Given the multifarious roles that IDPs play in a variety of cellular functions, there is an urgent need to decipher the physical principles governing IDP structure, and dynamics, at the molecular level. We have introduced a robust coarse-grained model for IDPs (SOP-IDP), which quantitatively reproduces the SAXS profiles for a diverse range of sequences and length varying from 24 to 441 residues. The parameters of the force field were calibrated via a learning procedure, using a few test sequences, and once optimized they were unaltered for 24 other IDP sequences of varying composition, charge densities, and sequence lengths.

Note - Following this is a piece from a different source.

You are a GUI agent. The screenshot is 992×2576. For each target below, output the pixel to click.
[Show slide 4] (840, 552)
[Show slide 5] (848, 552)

Although globally the sizes of the IDPs follow the well-known Flory scaling law obtained for synthetic polymers, equilibrium populations of different substates strongly depend on the precise IDP sequence. In the conformational substates of IDPs, we find evidence for specific weak intramolecular interactions between certain residues, giving rise to population of conformations with local structures. We also show that the adaptability of IDPs arising from their conformational plasticity, which cannot be anticipated using sequence characteristics (such as fraction of positively and negatively charged residues) alone,²⁷ is important in their ability to interact with a multitude of partners to form fuzzy complexes stabilized by specific intermolecular interactions. Our work lends further credence to an existing viewpoint that the observed sequence-dependent conformational heterogeneity determines the functions of IDPs. The accuracy of the computations in describing the equilibrium ensemble of a number of IDPs sets the stage for describing IDP- RNA interactions, which is needed to understand ribonucleo-protein stress granule formation in eukaryotes, as well as quantitative descriptions of the formation of biomolecular condensates at the molecular level.